A free-to-access Copper Conductivity Materials database covering copper alloys for electrical conductivity applications is now available online to help specifiers and designers with material selection, addressing a current knowledge gap.
Copper has the highest conductivity of any non-precious metal. This, combined with its high ductility, good machinability, high strength, ease of jointing and good resistance to corrosion, makes copper the first choice as a conductor for electrical applications. The ease with which copper can form alloys with other elements results in the availability of a very wide range of materials suitable for the full range of electrical and electronic applications. Designers are not always aware of these options and miss out on the benefits they offer. Now, two online resources are available to address this knowledge gap and aid in selecting the most appropriate material for a given application.
Hosted on the Copper Development Association website, the Copper Conductivity Materials section provides an introduction to the range of copper conductivity materials. Information on specific alloys can be accessed either by required property combination—e.g. high conductivity and strength, high conductivity and resistance to softening—or via a table of physical and mechanical properties, ordered by electrical conductivity.
Summary information is presented on each material in an easy-to-digest format and includes:
- Basic physical properties—electrical and thermal conductivity.
- Mechanical properties—tensile strength, proof strength, hardness and elongation, suitability for different manufacturing processes (such as bending, joining and welding).
- Availability in different product forms—forgings, profiles, rod, sheet, strip and wire.
- Applicable standards—US, EN, Chinese and Japanese.
- Typical applications—illustrated case studies are provided showing typical as well as some more exceptional applications.
- 37 materials are currently included—each with its own unique combination of properties—providing a suite of options to suit the full range of electrical and electronic applications.
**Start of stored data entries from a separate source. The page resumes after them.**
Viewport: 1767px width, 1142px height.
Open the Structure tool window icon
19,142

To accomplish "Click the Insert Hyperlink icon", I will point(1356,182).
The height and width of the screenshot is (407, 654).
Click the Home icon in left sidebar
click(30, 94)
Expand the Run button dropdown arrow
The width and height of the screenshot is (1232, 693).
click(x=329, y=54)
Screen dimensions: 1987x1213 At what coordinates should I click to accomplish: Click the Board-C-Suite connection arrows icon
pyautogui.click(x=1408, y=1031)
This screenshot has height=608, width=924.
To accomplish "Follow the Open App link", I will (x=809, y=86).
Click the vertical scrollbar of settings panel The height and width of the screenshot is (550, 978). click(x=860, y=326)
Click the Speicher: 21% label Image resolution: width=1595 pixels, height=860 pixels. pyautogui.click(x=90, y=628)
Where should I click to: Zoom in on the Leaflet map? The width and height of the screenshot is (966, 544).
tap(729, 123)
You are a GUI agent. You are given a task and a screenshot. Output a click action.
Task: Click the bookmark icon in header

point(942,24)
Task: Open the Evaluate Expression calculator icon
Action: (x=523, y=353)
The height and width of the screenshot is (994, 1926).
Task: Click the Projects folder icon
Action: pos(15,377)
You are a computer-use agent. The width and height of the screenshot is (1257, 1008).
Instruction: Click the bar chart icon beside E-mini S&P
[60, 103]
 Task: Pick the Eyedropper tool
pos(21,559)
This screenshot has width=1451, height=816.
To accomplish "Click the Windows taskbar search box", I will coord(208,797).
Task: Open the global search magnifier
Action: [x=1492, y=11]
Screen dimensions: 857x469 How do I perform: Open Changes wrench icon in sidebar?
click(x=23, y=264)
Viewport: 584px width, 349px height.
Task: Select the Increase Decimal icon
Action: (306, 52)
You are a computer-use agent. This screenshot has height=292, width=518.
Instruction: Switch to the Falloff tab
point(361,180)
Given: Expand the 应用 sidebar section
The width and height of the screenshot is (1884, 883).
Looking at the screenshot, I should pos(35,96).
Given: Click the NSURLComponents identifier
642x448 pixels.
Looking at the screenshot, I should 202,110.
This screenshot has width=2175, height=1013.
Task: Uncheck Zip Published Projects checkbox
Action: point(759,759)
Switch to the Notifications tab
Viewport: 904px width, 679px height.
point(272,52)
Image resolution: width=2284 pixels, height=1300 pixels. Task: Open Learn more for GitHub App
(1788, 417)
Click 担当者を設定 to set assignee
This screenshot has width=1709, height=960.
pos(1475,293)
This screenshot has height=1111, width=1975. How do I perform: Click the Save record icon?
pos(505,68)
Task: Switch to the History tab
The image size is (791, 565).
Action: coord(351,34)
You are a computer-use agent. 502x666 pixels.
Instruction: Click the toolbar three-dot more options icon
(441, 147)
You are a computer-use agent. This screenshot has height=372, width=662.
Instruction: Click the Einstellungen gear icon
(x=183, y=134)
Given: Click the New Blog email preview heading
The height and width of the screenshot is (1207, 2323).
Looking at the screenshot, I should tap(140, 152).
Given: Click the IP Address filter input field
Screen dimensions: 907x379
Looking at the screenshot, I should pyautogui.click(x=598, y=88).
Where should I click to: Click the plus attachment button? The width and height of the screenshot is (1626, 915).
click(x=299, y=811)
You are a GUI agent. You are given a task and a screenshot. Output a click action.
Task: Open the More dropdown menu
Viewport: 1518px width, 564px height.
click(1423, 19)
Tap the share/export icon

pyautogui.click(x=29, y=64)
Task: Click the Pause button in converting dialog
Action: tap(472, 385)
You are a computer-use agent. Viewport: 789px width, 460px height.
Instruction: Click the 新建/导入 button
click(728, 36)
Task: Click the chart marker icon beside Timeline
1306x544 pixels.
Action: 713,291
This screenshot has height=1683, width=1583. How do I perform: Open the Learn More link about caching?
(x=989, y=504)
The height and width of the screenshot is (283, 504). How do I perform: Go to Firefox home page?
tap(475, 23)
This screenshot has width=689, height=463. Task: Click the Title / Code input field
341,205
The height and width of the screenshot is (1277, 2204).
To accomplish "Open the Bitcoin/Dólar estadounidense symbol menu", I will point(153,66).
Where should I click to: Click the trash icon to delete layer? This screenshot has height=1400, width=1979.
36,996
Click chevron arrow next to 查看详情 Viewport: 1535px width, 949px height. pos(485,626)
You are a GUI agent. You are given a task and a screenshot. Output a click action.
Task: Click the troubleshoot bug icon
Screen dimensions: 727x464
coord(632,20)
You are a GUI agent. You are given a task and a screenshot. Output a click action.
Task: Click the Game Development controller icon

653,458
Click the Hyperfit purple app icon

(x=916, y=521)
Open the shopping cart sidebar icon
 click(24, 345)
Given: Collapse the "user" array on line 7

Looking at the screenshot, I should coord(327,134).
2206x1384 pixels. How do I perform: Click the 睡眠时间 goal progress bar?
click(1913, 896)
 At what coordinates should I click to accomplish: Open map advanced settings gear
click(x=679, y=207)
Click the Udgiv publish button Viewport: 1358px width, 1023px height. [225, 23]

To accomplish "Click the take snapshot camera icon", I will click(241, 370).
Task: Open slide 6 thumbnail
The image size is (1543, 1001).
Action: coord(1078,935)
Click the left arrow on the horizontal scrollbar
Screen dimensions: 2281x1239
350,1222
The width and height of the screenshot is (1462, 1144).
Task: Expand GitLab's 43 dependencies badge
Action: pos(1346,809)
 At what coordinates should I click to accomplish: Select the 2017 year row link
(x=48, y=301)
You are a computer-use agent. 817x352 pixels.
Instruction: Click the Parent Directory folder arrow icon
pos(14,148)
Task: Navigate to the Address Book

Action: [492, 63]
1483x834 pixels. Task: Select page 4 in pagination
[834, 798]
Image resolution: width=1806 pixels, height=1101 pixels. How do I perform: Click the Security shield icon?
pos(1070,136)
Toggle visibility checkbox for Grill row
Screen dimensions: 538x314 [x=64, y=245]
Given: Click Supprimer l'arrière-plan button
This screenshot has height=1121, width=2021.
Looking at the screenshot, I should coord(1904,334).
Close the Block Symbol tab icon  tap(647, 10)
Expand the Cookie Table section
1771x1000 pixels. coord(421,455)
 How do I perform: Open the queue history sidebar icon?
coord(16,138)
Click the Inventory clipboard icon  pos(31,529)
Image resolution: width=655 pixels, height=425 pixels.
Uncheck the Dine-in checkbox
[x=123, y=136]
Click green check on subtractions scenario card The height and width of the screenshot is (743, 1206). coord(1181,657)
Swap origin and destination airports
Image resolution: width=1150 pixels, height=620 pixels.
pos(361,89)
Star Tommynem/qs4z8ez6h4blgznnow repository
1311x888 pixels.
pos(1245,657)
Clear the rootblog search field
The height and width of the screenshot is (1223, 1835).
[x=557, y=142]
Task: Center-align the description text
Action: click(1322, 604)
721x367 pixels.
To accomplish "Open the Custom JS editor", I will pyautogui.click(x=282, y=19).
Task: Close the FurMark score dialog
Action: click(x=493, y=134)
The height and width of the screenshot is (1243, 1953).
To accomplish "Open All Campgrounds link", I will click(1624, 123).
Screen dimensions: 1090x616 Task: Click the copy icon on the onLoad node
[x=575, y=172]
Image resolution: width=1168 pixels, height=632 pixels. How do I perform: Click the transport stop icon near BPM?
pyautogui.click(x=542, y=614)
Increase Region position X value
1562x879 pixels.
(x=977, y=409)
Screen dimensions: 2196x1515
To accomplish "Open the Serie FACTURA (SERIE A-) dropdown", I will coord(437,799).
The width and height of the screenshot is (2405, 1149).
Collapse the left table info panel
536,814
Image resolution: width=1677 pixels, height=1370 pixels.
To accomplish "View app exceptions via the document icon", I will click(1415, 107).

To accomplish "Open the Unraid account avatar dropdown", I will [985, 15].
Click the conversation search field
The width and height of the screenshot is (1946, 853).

For most applications, there will be several candidate copper materials that provide the required combination of properties.
Having browsed the summary information, users can then access more detailed technical information on a sister website, the Conductivity Alloys Knowledge Base. Based on in-depth literature research, the state of the art in copper conductivity materials is summarised, including chemical compositions, mechanical, fabrication, exploitation and technological properties—such as thermodynamic, optical, magnetic and solid state properties. An advanced search allows users to filter materials by a range of criteria.
Joining the associated Community of Practice allows users to quickly access information, news and updates, and Copper Alliance experts. Online learning resources from the Copper Academy will be highlighted and made available to the Community. These resources cover copper basics, applications, economics, processing, properties and sustainability. The course materials have been developed by Copper Alliance experts and invited lecturers from renowned European institutions such as AGH University of Science and Technology and Fraunhofer Institute.